ICIEC is currently working on a new product – Contract Frustration Policy – which is an enhancement of its Specific Transaction Policy with the inclusion of a new cover, Contract Frustration. This extension, according to ICIEC, sets up the Corporation as a distinct full-service Trade and Political Risk Insurer for its existing and potential clients in the market, especially those involved in large and complex cross-border projects.

“Companies that enter into sales and trade contracts overseas,” maintained the Corporation, “are constantly subjected to cross border perils. Government actions such as trade embargoes, import/export license cancellations, and currency transfer restrictions as well as unilateral termination of contracts by governmental entities and non-payment by a sovereign buyer or by a private company (when caused by a political event) can threaten a company’s contractual rights and its ability to do business in a given country. The Specific Transaction Policy (Contract Frustration) has been launched to cater to the needs of exporters to mitigate such risks.

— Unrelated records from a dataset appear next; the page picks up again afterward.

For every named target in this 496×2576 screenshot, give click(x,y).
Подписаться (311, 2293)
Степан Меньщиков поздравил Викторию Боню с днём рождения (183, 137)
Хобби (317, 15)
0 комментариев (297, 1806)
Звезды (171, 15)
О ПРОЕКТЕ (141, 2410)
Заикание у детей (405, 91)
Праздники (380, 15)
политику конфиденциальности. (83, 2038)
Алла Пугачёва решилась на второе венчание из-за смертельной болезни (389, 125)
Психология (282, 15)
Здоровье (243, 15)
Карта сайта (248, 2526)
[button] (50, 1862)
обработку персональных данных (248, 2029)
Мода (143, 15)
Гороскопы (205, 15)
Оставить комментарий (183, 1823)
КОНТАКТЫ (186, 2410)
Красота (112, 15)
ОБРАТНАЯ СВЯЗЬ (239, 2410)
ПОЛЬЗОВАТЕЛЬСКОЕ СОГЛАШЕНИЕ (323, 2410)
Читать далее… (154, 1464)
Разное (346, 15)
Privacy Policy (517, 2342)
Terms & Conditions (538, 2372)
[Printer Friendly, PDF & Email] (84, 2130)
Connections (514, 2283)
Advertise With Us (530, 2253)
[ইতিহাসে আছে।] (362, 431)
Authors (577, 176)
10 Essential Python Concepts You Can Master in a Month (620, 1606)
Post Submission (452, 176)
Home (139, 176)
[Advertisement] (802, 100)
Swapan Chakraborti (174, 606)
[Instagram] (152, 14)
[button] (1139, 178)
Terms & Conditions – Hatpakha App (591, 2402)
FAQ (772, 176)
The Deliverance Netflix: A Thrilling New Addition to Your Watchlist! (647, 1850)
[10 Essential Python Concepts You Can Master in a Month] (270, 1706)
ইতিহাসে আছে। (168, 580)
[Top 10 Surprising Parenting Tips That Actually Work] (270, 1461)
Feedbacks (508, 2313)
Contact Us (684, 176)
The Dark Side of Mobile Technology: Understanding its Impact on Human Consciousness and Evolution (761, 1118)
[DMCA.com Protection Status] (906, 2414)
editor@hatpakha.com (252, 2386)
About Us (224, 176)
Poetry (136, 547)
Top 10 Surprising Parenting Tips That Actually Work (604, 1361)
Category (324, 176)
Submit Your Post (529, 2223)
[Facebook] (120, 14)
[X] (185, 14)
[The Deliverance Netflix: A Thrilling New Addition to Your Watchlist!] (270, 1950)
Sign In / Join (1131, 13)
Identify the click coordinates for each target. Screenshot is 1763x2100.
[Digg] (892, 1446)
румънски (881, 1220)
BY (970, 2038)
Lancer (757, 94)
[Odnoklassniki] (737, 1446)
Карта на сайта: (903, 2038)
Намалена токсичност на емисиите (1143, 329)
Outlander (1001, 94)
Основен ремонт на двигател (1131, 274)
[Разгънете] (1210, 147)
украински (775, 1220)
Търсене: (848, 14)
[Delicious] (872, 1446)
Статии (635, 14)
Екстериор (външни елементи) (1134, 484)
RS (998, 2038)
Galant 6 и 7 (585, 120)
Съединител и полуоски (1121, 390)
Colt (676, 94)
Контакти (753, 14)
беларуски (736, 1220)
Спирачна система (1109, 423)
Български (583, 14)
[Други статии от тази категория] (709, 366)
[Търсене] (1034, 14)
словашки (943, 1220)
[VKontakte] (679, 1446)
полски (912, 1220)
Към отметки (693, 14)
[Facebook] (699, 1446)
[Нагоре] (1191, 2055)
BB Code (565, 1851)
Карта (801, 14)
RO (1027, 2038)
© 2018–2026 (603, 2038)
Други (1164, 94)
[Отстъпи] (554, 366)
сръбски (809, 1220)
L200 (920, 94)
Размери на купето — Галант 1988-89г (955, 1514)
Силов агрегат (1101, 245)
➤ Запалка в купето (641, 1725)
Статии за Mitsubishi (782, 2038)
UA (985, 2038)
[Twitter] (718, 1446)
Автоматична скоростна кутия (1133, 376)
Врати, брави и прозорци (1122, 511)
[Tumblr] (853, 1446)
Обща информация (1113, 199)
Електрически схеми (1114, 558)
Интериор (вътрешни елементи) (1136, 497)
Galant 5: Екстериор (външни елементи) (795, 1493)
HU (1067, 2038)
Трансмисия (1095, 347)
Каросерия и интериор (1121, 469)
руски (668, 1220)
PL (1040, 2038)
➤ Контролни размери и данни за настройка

The policy mitigates and covers against losses due to premature canceling of contracts by sovereigns; against non-performance of a trade or sales contract by either party due to political events, including pre-shipment risk, buyer’s country embargo and license cancellation; against buyer termination including post-shipment risk; against buyer non-performance; against guarantor non-payment including indemnification against breach of contract by an agent of the government otherwise known as a public buyer, and indemnification against breach of contract by a private entity or buyer caused by an act of government.

ICEIC business insured in First Half 2011 had increased by 96 percent to reach $1,499 million, and that new commitments approved during the Second Quarter 2011 reached $1,305 million as compared to $492 million during the same period last year, an increase of 165 percent. The total new commitments for the First Half 2011 reached $1,986 million, which is 128 percent of the target set for the period.

Similarly, according to ICIEC, the business insured during the Second Quarter 2011, which represents implemented insured shipments and projects, reached $870 million compared to $478 million during the same period last year, an increase of 82 percent.

Taha is confident that the Corporation stands ready to provide all kinds of support needed by its stakeholders. In this regard, the corporation is working in parallel to develop new products, to strengthen existing ones and to forge new reinsurance/coinsurance alliances and convince the central banks (CBs) in its member countries on the usefulness of credit and political risk insurance services provided by the ECAs.

In this respect, ICIEC conducted a number of seminars and has also met top central bank officials in Saudi Arabia, Malaysia, Bahrain, UAE, Pakistan and Egypt as part of the first phase of this initiative. In the next phase ICIEC intends to meet more Member Country central banks. The major focus of these meetings is to help the CBs to understand the ECA products; their ability to transfer risk and their treatment under the Basel II regime.

Taha believes that the CBs, once they understand the risk mitigating features of export credit insurance and political risk insurance, would allow its use by the commercial banks under their supervision. ICIEC has received positive feedback on these efforts.